PL03: ACUTE CELLULAR PATHOPHYSIOLOGY OF 
NEUROTRAUMA

chair tabLemmonVanceSPEAKERS TABParkerKevinKitMilbrandtJeffreyWannerInaLT

Chair: Vance Lemmon, PhD

PL03.01 -  Cellular Mechanotransduction and Traumatic Brain Injury

   Kevin Kit Parker, PhD - Harvard University

PL03.02 - Axonal Health: Metabolism Takes Center Stage

   Jeffrey Milbrandt, MD, PhD - Washington University

PL03.03 - Astroglial Injury Defines a New Panel of Neurotrauma Biomarkers

   Ina Wanner, PhD - UCLA

Session Description

There is little knowledge on the immediate cellular consequences of a traumatic impact. Acute biomechanics include membrane integrity compromise, called mechanoporation. Mechanoporation is defined and recognized in the field. Yet consequences of cellular injury are poorly understood: do membrane-permeable cells endure, do they recover in an altered state or undergo protracted cell death? Is mechanotransduction part of trauma signaling? This session is aimed at addressing cellular and molecular injury mechanisms initiated by mechanical injury to neural cells. Covered will be mechanochemical signaling, transduction of axonal degeneration as well as acute astroglial injury with different cell fates that are reflected in biofluids after traumatic injury.
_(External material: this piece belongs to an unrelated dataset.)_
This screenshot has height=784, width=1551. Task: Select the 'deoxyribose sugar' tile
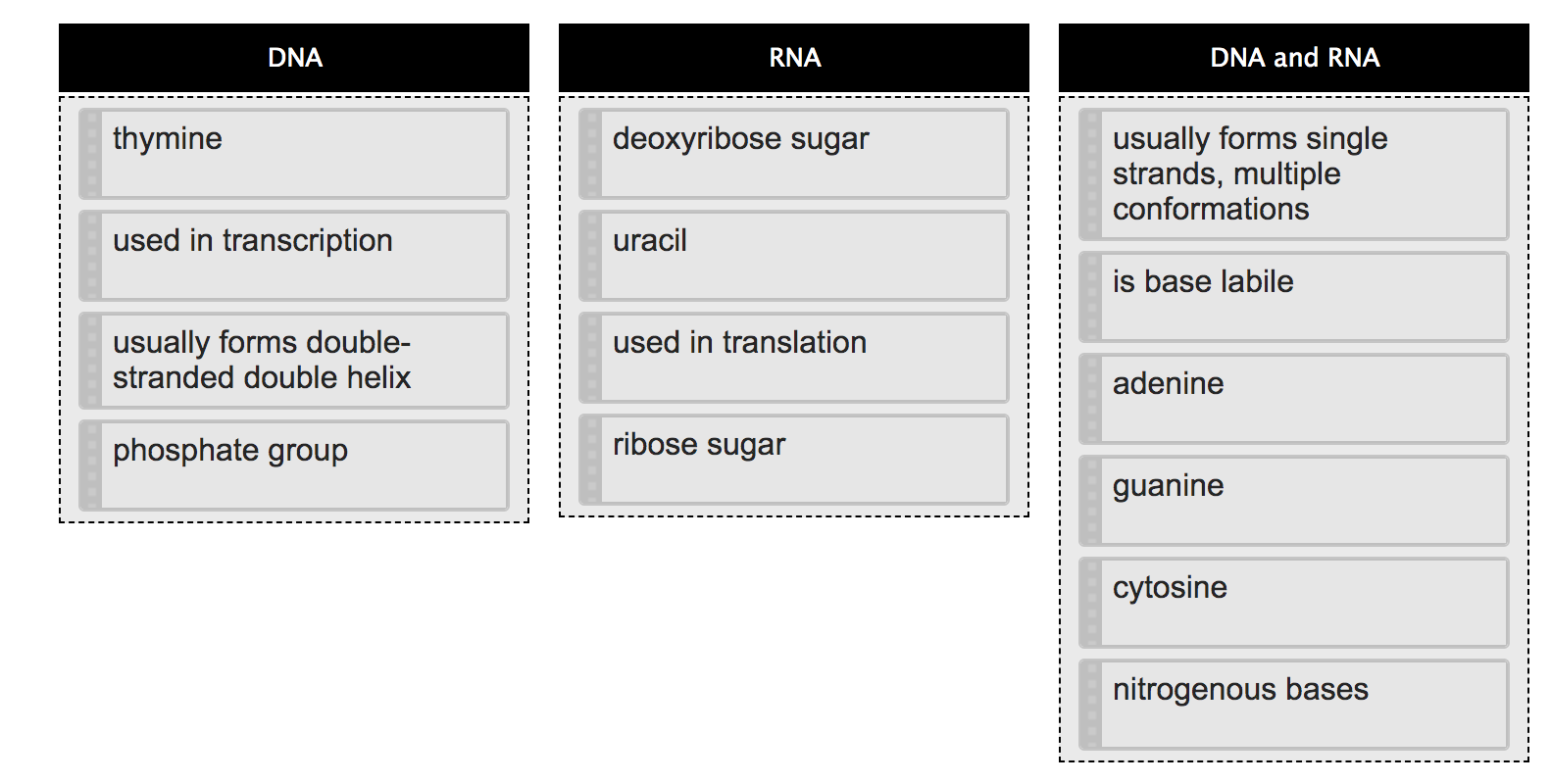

This session is basic to all neurotrauma areas applying to TBI and SCI, with focus on CNS and relevance to PNS, as are principles of axon injury after nerve damage. 

Learning Objectives

At the conclusion of this session, attendees will be able to:

1) Connect classical structural features of cell injury like Wallerian degeneration of axons and neuronal mechanoporation with molecular signals and mechanisms. 
2) Identify specific cellular signaling pathways, like that of integrins and extracellular matrix, that are activated by mechanical injury and trigger cell death or recovery.
3) See translational relevance of trauma-released proteins that signify neural cell injury or cell death, like pathophysiological defined biomarkers. 
4) Appreciate the range of mechanically induced biochemical changes of acutely traumatized neurons and glia.
5) See clinical importance of revealing acute pathophysiology of cellular trauma mechanisms for diagnosis, prediction and the development of intervention strategies with therapeutic potential.